In either case, an indigenous culture is essential, in his view, to the rejection of alien Imperialism. This culture isn’t, and need not be – in fact, cannot be – static, but it must be essentially indigenous, born from their history and shaped by their circumstances, for true liberation, according to Cabral.

National Liberation and Culture

Cabral argued that the repression of culture of the indigenous is what allowed for the sustenance of foreign rulers. The colonisers attempted to create the binary of the civilised and the barbarians and justified what Cabral referred to as racist dictatorship. They did so by pointing to cultural practices like sati in India or female genital mutilation in the colony in order to legitimise their superiority. Ironically, it is the coloniser that reified the tribes in Africa and communal or caste divisions in India.

Cabral recognized culture as the foundation of national liberation movements to overthrow foreign rulers. However, he warned against blind acceptance and glorification of cultures. It is his acknowledgment of the weaknesses of culture that is significant. While it is important to find pride in one’s culture it is equally as important to remain cognizant of how a single national culture’ that the national liberation movement is based on may repress other coexisting cultures. However, for the colonised to reclaim their culture and be proud of it has a disparate meaning than the colonisers pride in their culture. Colonialism created a deprivation that needed to be overcome and that required an assertion of African culture.

Cabral rightfully elaborated that culture is not a static or singular entity. He emphasised on the differential manifestation of culture according to economic and political situations, stressing on how culture is not isolated from society or nature but rather a product of social relations and tied to the means of production too.

There is an assimilation of culture where the local elite align themselves with the coloniser in return for certain privileges. Another means of doing this was the way local languages were undermined and the language of instruction in schools became English. Assimilation, thus becomes a tool to destroy local cultures and establish the superiority of the colonisers culture as the only legitimate mode of being. The complexes that the elite adopt in these positions of power become ingrained and linger about in post colonial societies.

This elite realigned itself with local culture as the overthrow of foreign rule became certain as the religious and intellectual elite have their own vested interests in joining and supporting national liberation movements. Previously, having discussed with their own cultures in attempts to assimilate with the colonisers, their opportunism is rooted in guarding their material privilege and selfishness. Although,few leaders like Gandhi did exist who did not attempt to assimilate with the colonisers, and protested through symbolic means like wearing the dhoti and carrying the charkha.   

Cabral argues that the results of liberation struggle mean freedom for the people as they develop scientific culture, national culture and a universal culture and thus is at par with the rest of the modern world. There are other promises of the freedom struggle but many of them fail to materialise. As a result of being colonised, they have to develop other modes of being which are not theirs. Underlying Cabral’s speech, there is a view of progress and time, that is reflected through his use of in his analogy of plants and flowers growing from the soil to explain progress. The colonised world has gained freedom but in many ways they have  not had the choice of growing differently or at their own pace. It is always perceived as a failure because the benchmark of progress is the coloniser. The way the culture of the colonised is depicted ‘under western eyes’ is still viewed as being backward, barbaric, and the resistance to such dominant discourses continues.

PROBLEM DETAILS:
Repeat the passage on Cabral word for word, beginning at the words "Cabral argued that" and stopping after "divisions in India.".

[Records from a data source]
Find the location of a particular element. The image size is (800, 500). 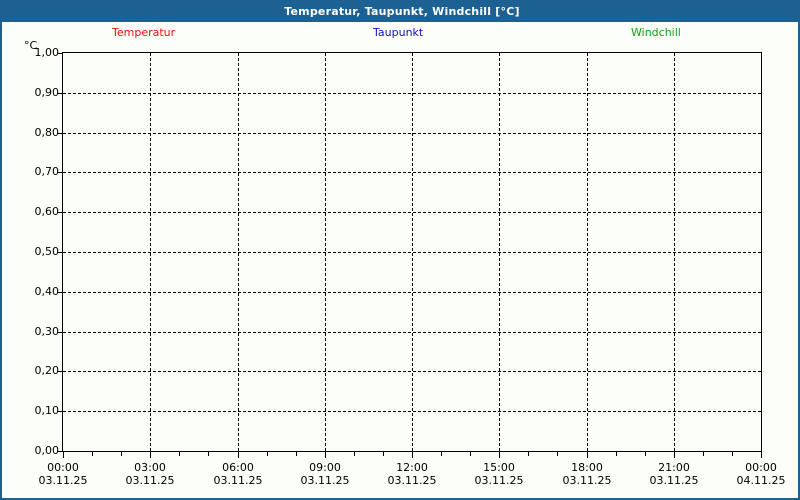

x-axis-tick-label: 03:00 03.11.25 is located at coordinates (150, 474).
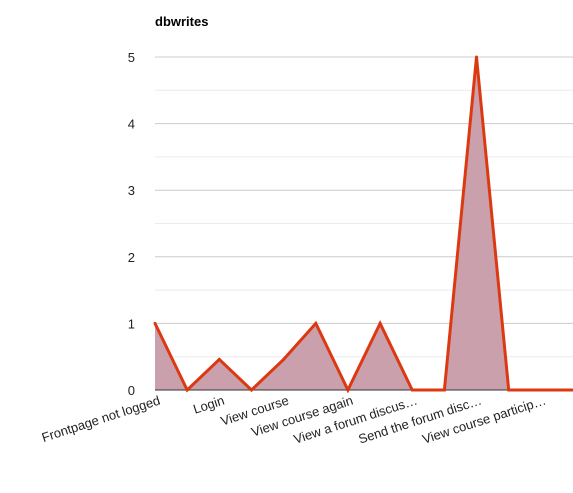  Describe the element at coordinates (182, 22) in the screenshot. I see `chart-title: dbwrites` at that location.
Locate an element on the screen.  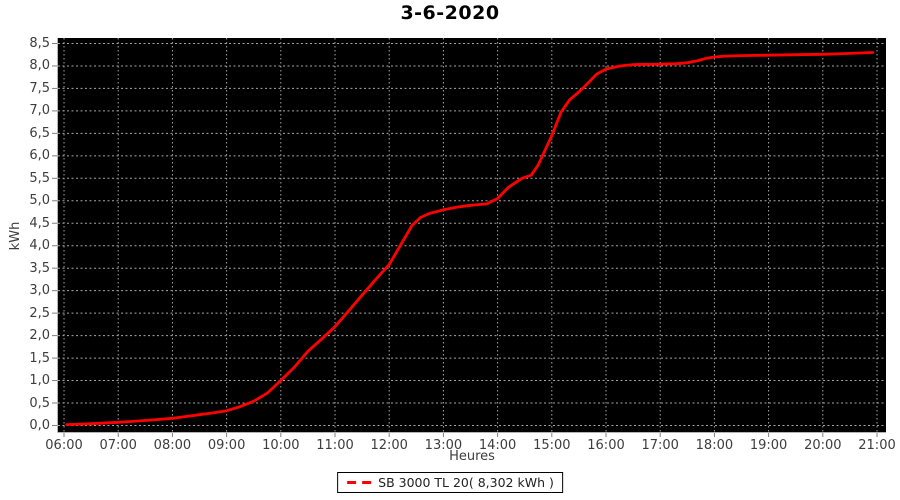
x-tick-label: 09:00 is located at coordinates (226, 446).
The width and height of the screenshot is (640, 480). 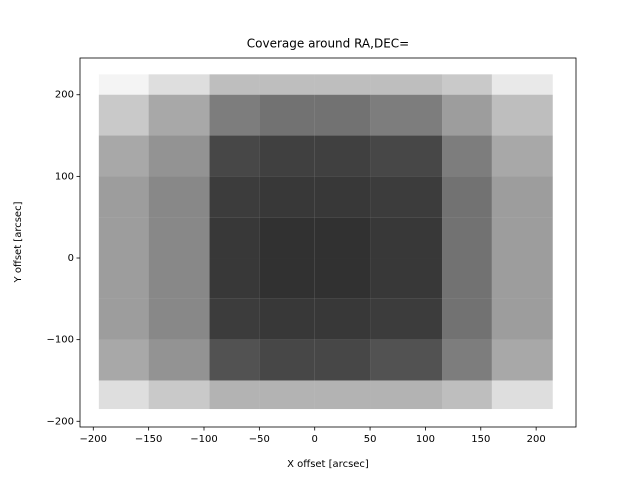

SOLUTION FOR THIS EXERCISE:
Cabral argued that the repression of culture of the indigenous is what allowed for the sustenance of foreign rulers. The colonisers attempted to create the binary of the civilised and the barbarians and justified what Cabral referred to as racist dictatorship. They did so by pointing to cultural practices like sati in India or female genital mutilation in the colony in order to legitimise their superiority. Ironically, it is the coloniser that reified the tribes in Africa and communal or caste divisions in India.